DATA TO PROCESS Start Marker

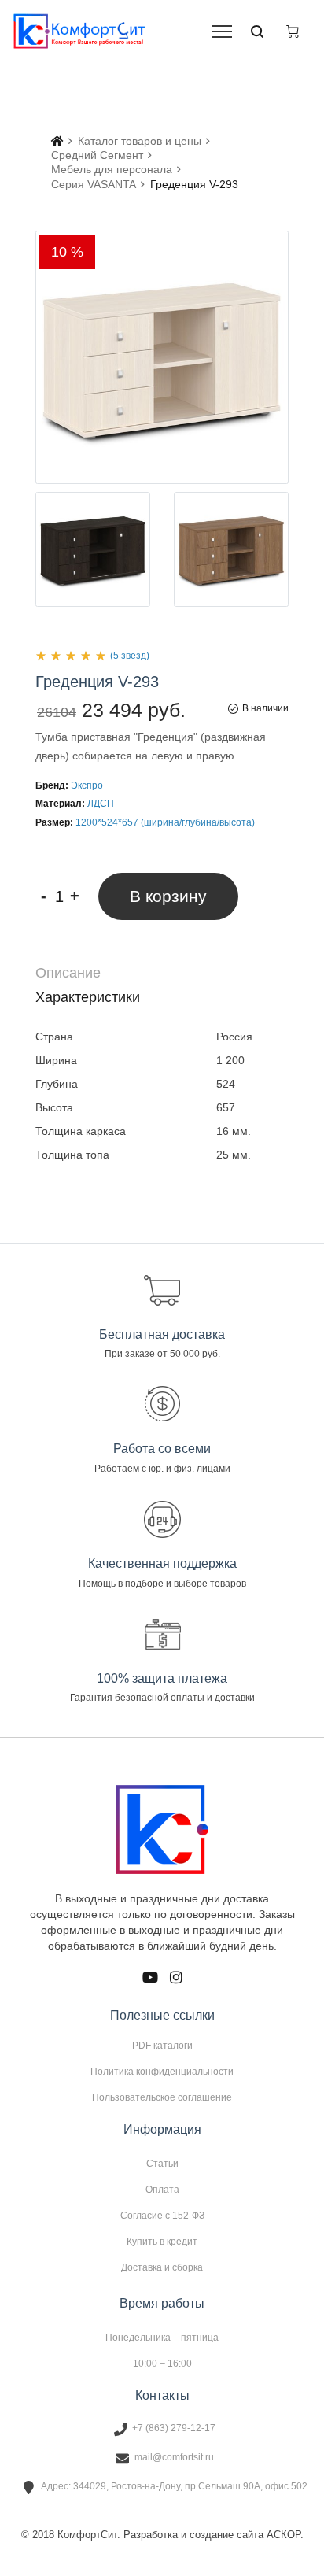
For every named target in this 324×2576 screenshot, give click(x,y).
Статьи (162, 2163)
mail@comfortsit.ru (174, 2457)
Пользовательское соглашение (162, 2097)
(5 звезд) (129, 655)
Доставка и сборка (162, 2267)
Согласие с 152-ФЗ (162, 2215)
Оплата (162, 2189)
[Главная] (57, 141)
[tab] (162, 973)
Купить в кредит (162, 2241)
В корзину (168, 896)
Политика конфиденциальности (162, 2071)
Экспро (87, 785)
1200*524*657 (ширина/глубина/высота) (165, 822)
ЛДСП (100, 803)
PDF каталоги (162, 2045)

DATA TO PROCESS End Marker
DATA TO PROCESS Start Marker

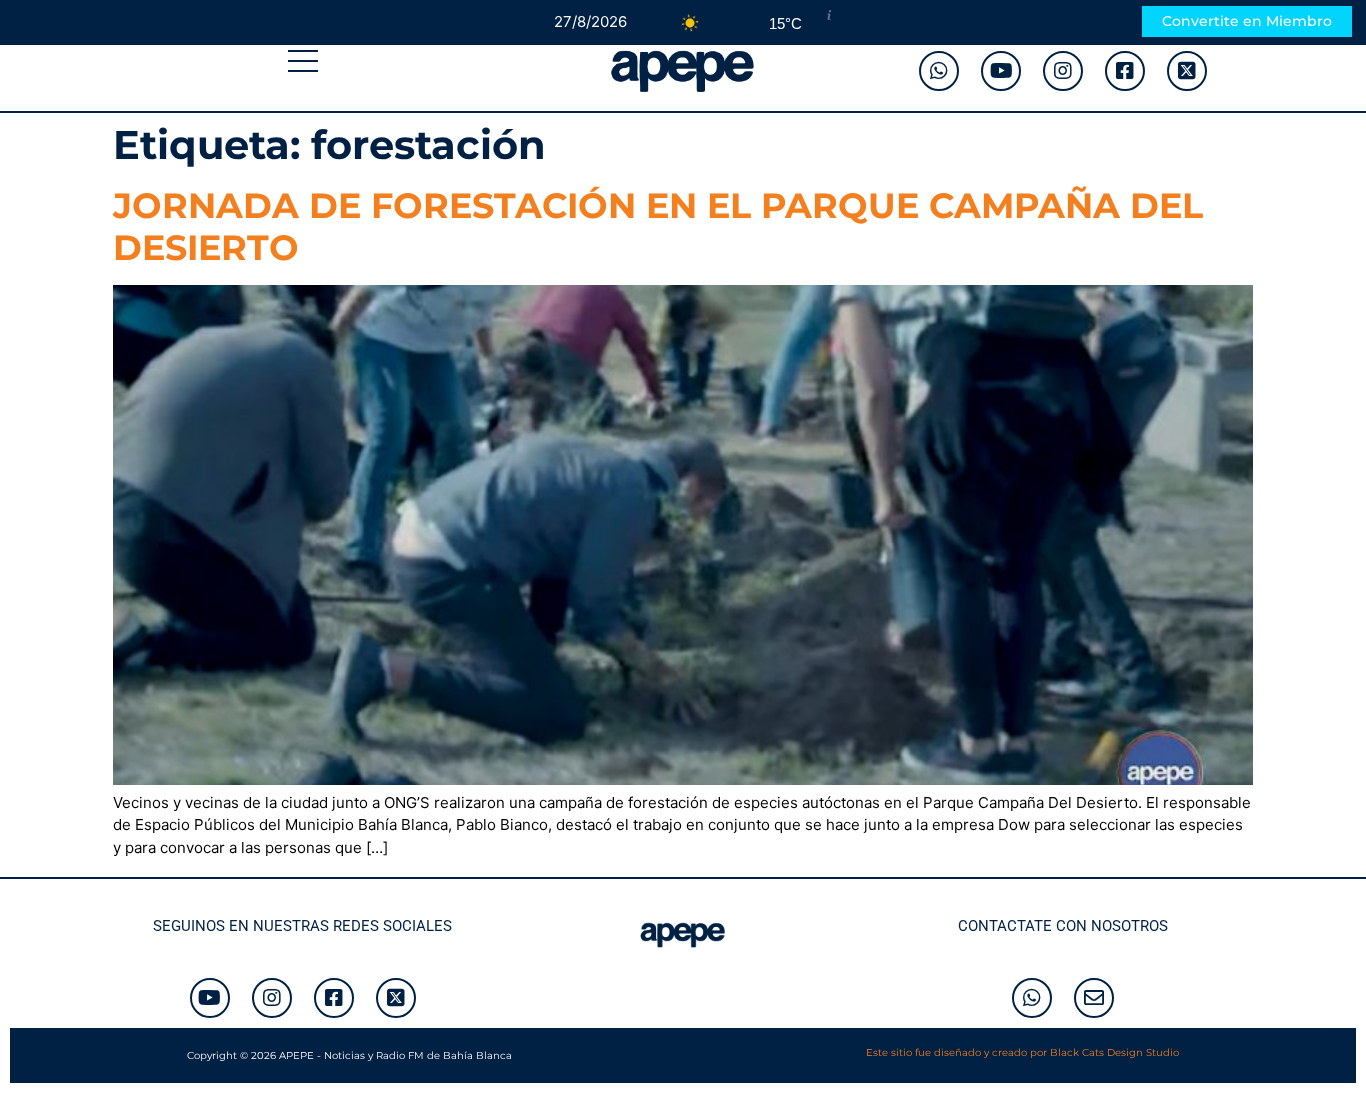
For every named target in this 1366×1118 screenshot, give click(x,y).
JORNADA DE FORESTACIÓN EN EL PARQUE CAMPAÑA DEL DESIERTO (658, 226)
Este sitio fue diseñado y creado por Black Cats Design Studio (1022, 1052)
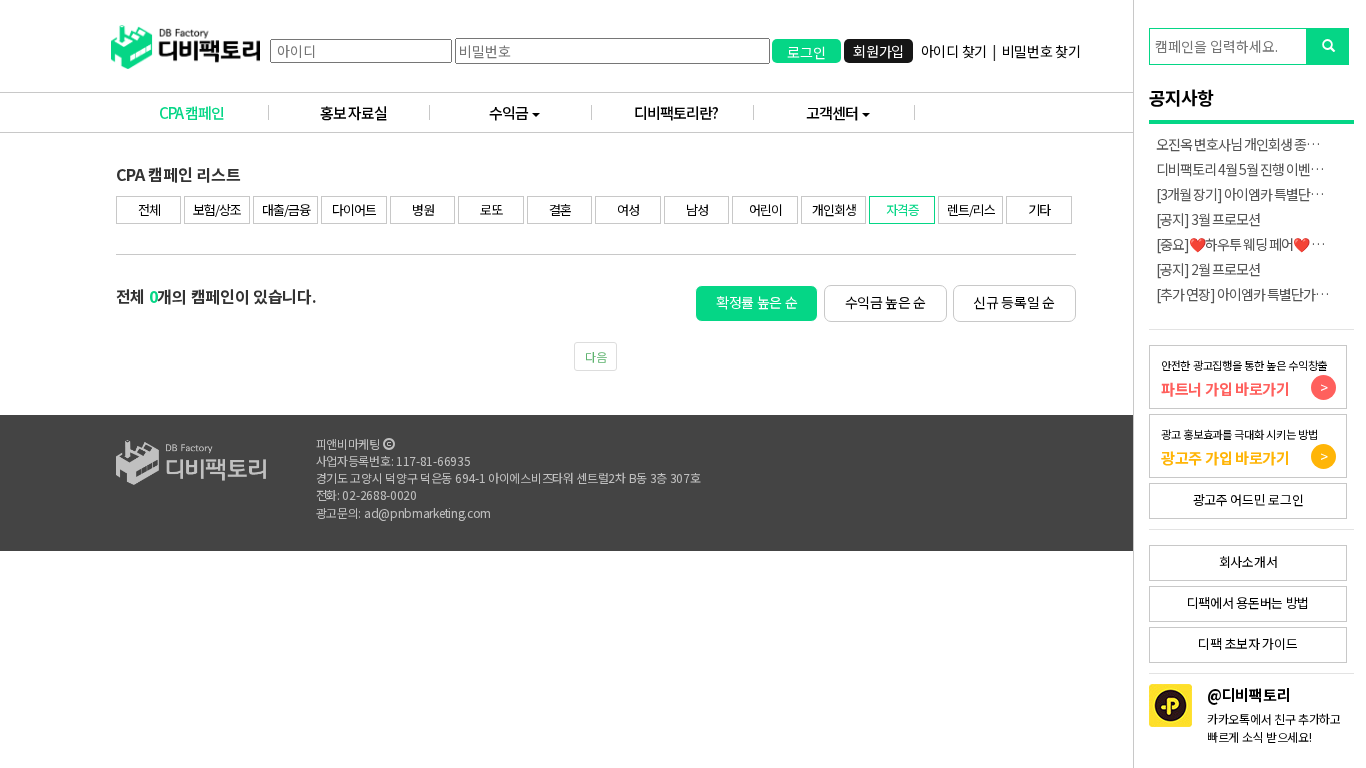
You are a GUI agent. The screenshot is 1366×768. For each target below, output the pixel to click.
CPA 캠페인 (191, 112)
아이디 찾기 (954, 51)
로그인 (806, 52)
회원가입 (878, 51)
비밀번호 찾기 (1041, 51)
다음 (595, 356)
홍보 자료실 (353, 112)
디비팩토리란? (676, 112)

DATA TO PROCESS End Marker
DATA TO PROCESS Start Marker

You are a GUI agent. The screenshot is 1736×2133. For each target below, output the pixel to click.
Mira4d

DATA TO PROCESS End Marker

__WHAT NEEDS TO BE DONE__:
From the entries above, extract only the lines running from the one containing "For every named target in this 324×2576" through the one containing "PDF каталоги (162, 2045)", inclusive.

__EXPECTED ANSWER__:
For every named target in this 324×2576 screenshot, give click(x,y).
Статьи (162, 2163)
mail@comfortsit.ru (174, 2457)
Пользовательское соглашение (162, 2097)
(5 звезд) (129, 655)
Доставка и сборка (162, 2267)
Согласие с 152-ФЗ (162, 2215)
Оплата (162, 2189)
[Главная] (57, 141)
[tab] (162, 973)
Купить в кредит (162, 2241)
В корзину (168, 896)
Политика конфиденциальности (162, 2071)
Экспро (87, 785)
1200*524*657 (ширина/глубина/высота) (165, 822)
ЛДСП (100, 803)
PDF каталоги (162, 2045)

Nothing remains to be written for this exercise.